(SELECTED EXTRACT begins)

A low level of reactive oxygen species selects for primitive hematopoietic stem cells that may reside in the low-oxygenic niche

Abstract

A low-oxygenic niche in bone marrow limits reactive oxygen species (ROS) production, thus providing long-term protection for hematopoietic stem cells (HSCs) from ROS stress. Although many approaches have been used to enrich HSCs, none has been designed to isolate primitive HSCs located within the low-oxygenic niche due to difficulties of direct physical access. Here we show that an early HSC population that might reside in the niche can be functionally isolated by taking advantage of the relative intracellular ROS activity. Many attributes of primitive HSCs in the low-oxygenic osteoblastic niche, such as quiescence, and calcium receptor, N-cadherin, Notch1, and p21 are higher in the ROS(low) population. Intriguingly, the ROS(low) population has a higher self-renewal potential. In contrast, significant HSC exhaustion in the ROS(high) population was observed following serial transplantation, and expression of activated p38 mitogen-activated protein kinase (MAPK) and mammalian target of rapamycin (mTOR) was higher in this population. Importantly, treatment with an antioxidant, a p38 inhibitor, or rapamycin was able to restore HSC function in the ROS(high) population. Thus, more potent HSCs associated with the low-oxygenic niche can be isolated by selecting for the low level of ROS expression. The ROS-related signaling pathways together with specific characteristics of niche HSCs may serve as targets for beneficial therapies.

Figure 1

Isolation, self-renewal, and differentiation of the ROS^low and ROS^high subsets. (A) Isolation of ROS^low and ROS^high populations. ROS^low or ROS^high Lin⁻CD45⁺AnV⁻ marrow cells were isolated using DCF-DA cell-permeable intracellular ROS indicator. R2 indicates ROS^low; R5, ROS^high. (B) LTC-ICs at 6 weeks (top), CFU-Cs at 10 days (middle and bottom). (C) Competitive repopulation assay with 10 to 2500 cells. A total of 10 mice for each cell dose were used for the transplantation in 2 independent experiments. (D) Multilineage reconstitution potential (left). Myeloid differentiation skewing of the ROS^high population (right). Values represent the means plus or minus SEM. *P < .05; **P < .01.

(SELECTED EXTRACT ends)

▶ [ACTIVITY]
Decide whether each statement agrees with the text on reactive oxygen species in stem cells, answering yes or no and quoting the words that decide it: (a) The ROS(high) population has a higher self-renewal potential. (b) Rapamycin was able to restore HSC function in the ROS(high) population. (c) Ten mice were used for each cell dose in the competitive repopulation assay.

(RECORDS PROVIDED begins)

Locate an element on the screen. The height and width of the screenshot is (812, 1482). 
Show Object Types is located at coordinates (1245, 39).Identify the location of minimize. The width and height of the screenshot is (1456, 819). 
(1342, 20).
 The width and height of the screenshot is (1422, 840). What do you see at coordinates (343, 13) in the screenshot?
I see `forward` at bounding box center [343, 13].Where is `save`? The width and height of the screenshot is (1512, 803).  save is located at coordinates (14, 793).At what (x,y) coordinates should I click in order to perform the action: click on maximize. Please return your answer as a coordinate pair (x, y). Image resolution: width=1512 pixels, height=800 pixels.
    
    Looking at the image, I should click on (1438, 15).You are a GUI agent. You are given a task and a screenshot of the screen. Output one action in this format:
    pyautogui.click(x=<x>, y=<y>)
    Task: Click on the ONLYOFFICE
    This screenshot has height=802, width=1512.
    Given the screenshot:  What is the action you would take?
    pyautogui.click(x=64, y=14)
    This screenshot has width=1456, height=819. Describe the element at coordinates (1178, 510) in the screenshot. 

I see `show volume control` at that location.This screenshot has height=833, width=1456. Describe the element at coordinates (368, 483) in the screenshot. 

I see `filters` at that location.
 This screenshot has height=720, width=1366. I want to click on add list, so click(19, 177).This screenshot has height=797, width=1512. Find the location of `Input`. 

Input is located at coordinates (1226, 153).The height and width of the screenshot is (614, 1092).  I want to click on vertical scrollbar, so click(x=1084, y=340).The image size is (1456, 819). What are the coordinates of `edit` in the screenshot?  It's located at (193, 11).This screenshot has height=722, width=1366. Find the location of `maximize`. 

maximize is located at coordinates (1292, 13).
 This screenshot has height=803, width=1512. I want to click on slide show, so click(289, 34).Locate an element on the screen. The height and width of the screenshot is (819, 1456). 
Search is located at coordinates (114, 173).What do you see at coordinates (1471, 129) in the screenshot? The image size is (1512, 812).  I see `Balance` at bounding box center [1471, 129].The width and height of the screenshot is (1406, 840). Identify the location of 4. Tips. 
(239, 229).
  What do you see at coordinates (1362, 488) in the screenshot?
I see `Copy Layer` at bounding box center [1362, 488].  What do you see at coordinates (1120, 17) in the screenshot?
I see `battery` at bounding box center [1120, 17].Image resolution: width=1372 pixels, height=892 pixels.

(RECORDS PROVIDED ends)

▶ [REPLY TO THE EXERCISE]
(a) No: "Intriguingly, the ROS(low) population has a higher self-renewal potential."
(b) Yes: "treatment with an antioxidant, a p38 inhibitor, or rapamycin was able to restore HSC function in the ROS(high) population."
(c) Yes: "A total of 10 mice for each cell dose were used for the transplantation in 2 independent experiments."